(Pixel coordinate grounding data)

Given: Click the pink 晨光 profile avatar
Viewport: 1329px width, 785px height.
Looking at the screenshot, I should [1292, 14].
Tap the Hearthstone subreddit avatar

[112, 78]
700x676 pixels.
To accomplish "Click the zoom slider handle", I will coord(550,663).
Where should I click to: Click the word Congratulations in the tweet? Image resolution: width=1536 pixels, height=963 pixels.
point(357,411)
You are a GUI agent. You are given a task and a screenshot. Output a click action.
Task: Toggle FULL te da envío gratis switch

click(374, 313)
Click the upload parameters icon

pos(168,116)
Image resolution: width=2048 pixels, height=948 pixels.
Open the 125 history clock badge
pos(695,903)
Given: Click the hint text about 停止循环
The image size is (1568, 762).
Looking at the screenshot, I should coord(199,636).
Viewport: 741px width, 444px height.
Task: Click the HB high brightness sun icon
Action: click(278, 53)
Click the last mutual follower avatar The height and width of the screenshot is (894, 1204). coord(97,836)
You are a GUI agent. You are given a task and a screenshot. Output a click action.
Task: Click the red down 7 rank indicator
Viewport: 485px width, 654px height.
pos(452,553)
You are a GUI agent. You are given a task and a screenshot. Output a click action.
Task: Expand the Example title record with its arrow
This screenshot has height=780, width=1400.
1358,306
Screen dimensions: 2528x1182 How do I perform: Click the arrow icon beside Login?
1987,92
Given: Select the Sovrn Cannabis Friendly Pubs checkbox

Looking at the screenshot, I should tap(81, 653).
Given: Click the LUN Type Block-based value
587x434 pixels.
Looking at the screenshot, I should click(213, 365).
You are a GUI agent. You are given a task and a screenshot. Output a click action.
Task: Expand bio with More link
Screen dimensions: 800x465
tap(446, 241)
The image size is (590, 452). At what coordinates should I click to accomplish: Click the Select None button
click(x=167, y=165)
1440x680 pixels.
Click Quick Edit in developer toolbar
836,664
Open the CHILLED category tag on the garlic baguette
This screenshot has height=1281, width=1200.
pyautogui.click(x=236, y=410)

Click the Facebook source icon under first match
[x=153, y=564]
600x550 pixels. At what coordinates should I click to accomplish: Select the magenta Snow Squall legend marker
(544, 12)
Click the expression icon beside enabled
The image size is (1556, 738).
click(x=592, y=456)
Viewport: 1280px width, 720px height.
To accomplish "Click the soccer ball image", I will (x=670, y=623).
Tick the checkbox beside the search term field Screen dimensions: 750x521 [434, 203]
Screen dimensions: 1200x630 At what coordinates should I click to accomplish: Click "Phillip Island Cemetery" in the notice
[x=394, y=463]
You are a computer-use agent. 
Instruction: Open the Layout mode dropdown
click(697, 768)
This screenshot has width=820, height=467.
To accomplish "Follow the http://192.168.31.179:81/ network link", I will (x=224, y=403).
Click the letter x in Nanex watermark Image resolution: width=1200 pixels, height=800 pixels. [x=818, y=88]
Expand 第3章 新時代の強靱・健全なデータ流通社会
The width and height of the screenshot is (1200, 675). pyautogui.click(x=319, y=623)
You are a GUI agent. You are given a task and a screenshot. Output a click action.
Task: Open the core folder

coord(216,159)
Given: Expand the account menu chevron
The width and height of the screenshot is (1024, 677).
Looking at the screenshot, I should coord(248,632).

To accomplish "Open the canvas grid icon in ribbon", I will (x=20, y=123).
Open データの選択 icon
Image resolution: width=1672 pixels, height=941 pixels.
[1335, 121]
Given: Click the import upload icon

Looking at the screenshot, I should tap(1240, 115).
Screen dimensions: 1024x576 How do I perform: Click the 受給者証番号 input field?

**To do:** Without changing a single character, write out all of the entries.

**Your response:**
Given: Click the pink 晨光 profile avatar
Viewport: 1329px width, 785px height.
Looking at the screenshot, I should [1292, 14].
Tap the Hearthstone subreddit avatar

[112, 78]
700x676 pixels.
To accomplish "Click the zoom slider handle", I will coord(550,663).
Where should I click to: Click the word Congratulations in the tweet? Image resolution: width=1536 pixels, height=963 pixels.
point(357,411)
You are a GUI agent. You are given a task and a screenshot. Output a click action.
Task: Toggle FULL te da envío gratis switch

click(374, 313)
Click the upload parameters icon

pos(168,116)
Image resolution: width=2048 pixels, height=948 pixels.
Open the 125 history clock badge
pos(695,903)
Given: Click the hint text about 停止循环
The image size is (1568, 762).
Looking at the screenshot, I should coord(199,636).
Viewport: 741px width, 444px height.
Task: Click the HB high brightness sun icon
Action: click(278, 53)
Click the last mutual follower avatar The height and width of the screenshot is (894, 1204). coord(97,836)
You are a GUI agent. You are given a task and a screenshot. Output a click action.
Task: Click the red down 7 rank indicator
Viewport: 485px width, 654px height.
pos(452,553)
You are a GUI agent. You are given a task and a screenshot. Output a click action.
Task: Expand the Example title record with its arrow
This screenshot has height=780, width=1400.
1358,306
Screen dimensions: 2528x1182 How do I perform: Click the arrow icon beside Login?
1987,92
Given: Select the Sovrn Cannabis Friendly Pubs checkbox

Looking at the screenshot, I should tap(81, 653).
Given: Click the LUN Type Block-based value
587x434 pixels.
Looking at the screenshot, I should click(213, 365).
You are a GUI agent. You are given a task and a screenshot. Output a click action.
Task: Expand bio with More link
Screen dimensions: 800x465
tap(446, 241)
The image size is (590, 452). At what coordinates should I click to accomplish: Click the Select None button
click(x=167, y=165)
1440x680 pixels.
Click Quick Edit in developer toolbar
836,664
Open the CHILLED category tag on the garlic baguette
This screenshot has height=1281, width=1200.
pyautogui.click(x=236, y=410)

Click the Facebook source icon under first match
[x=153, y=564]
600x550 pixels. At what coordinates should I click to accomplish: Select the magenta Snow Squall legend marker
(544, 12)
Click the expression icon beside enabled
The image size is (1556, 738).
click(x=592, y=456)
Viewport: 1280px width, 720px height.
To accomplish "Click the soccer ball image", I will (x=670, y=623).
Tick the checkbox beside the search term field Screen dimensions: 750x521 [434, 203]
Screen dimensions: 1200x630 At what coordinates should I click to accomplish: Click "Phillip Island Cemetery" in the notice
[x=394, y=463]
You are a computer-use agent. 
Instruction: Open the Layout mode dropdown
click(697, 768)
This screenshot has width=820, height=467.
To accomplish "Follow the http://192.168.31.179:81/ network link", I will (x=224, y=403).
Click the letter x in Nanex watermark Image resolution: width=1200 pixels, height=800 pixels. [x=818, y=88]
Expand 第3章 新時代の強靱・健全なデータ流通社会
The width and height of the screenshot is (1200, 675). pyautogui.click(x=319, y=623)
You are a GUI agent. You are given a task and a screenshot. Output a click action.
Task: Open the core folder

coord(216,159)
Given: Expand the account menu chevron
The width and height of the screenshot is (1024, 677).
Looking at the screenshot, I should coord(248,632).

To accomplish "Open the canvas grid icon in ribbon", I will (x=20, y=123).
Open データの選択 icon
Image resolution: width=1672 pixels, height=941 pixels.
[1335, 121]
Given: Click the import upload icon

Looking at the screenshot, I should tap(1240, 115).
Screen dimensions: 1024x576 How do I perform: Click the 受給者証番号 input field?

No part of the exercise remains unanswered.